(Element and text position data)
▬▬▬▬▬▬▬▬▬▬

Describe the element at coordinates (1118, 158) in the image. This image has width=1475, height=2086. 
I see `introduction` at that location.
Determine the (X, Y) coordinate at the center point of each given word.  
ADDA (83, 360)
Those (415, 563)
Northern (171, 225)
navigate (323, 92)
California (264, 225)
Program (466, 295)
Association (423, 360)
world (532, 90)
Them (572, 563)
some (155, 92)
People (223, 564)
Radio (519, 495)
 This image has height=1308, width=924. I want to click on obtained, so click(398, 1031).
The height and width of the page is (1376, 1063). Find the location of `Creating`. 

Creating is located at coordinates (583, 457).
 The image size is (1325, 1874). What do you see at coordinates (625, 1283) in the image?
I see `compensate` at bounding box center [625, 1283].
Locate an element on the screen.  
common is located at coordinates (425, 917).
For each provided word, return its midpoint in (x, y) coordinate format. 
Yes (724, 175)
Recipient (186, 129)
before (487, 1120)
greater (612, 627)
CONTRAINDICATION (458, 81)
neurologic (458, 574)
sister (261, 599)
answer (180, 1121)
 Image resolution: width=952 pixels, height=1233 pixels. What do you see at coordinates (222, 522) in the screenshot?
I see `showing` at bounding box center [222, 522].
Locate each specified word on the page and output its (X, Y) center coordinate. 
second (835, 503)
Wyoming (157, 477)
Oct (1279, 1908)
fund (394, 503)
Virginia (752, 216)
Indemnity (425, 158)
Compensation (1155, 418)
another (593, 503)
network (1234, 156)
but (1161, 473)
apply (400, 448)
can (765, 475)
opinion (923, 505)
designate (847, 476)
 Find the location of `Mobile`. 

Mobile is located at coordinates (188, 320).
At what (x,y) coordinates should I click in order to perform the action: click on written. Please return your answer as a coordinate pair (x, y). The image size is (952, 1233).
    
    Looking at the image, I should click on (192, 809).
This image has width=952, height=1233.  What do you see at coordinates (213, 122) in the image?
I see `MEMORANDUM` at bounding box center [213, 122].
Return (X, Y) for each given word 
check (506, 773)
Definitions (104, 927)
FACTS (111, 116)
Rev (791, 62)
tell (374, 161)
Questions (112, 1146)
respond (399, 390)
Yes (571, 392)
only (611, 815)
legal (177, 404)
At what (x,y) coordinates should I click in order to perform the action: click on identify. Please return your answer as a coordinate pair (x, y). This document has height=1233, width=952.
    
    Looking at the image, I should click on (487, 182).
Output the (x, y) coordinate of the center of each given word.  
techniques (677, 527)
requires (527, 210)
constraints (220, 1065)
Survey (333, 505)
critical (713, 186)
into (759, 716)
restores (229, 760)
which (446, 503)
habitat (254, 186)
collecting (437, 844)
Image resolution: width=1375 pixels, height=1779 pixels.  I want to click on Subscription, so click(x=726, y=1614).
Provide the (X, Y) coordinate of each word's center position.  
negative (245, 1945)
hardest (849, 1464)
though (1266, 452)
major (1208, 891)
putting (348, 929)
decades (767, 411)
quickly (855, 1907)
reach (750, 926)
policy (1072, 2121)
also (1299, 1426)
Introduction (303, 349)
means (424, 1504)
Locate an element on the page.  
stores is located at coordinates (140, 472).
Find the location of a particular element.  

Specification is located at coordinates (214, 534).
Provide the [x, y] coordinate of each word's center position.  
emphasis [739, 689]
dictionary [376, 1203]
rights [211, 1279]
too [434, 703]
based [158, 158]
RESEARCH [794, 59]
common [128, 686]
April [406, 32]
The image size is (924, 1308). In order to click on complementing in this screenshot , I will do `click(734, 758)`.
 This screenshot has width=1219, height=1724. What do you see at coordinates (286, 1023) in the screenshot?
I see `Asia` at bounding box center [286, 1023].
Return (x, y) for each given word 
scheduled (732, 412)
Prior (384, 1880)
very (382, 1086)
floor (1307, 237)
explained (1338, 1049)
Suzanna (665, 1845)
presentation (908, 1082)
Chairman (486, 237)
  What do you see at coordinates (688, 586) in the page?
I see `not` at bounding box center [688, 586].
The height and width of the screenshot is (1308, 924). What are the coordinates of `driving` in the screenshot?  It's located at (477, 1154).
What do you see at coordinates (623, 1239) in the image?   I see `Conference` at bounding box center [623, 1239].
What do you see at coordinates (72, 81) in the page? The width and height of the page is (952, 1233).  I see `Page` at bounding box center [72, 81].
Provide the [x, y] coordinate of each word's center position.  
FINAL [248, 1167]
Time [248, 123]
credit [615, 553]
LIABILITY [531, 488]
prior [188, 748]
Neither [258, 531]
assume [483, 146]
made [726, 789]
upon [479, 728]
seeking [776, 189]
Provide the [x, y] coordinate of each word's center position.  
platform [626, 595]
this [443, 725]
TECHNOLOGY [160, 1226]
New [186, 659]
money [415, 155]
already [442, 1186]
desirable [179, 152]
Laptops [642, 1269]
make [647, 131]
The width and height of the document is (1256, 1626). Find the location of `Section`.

▬▬▬▬▬▬▬▬▬▬

## Job
Copy out the stretch of the data from the line containing "sister (261, 599)" through the line containing "Virginia (752, 216)", renaming "Wyoming" to "Nebraska" and changing nothing else. Return only those lines.

## Solution to the problem
sister (261, 599)
answer (180, 1121)
 Image resolution: width=952 pixels, height=1233 pixels. What do you see at coordinates (222, 522) in the screenshot?
I see `showing` at bounding box center [222, 522].
Locate each specified word on the page and output its (X, Y) center coordinate. 
second (835, 503)
Nebraska (157, 477)
Oct (1279, 1908)
fund (394, 503)
Virginia (752, 216)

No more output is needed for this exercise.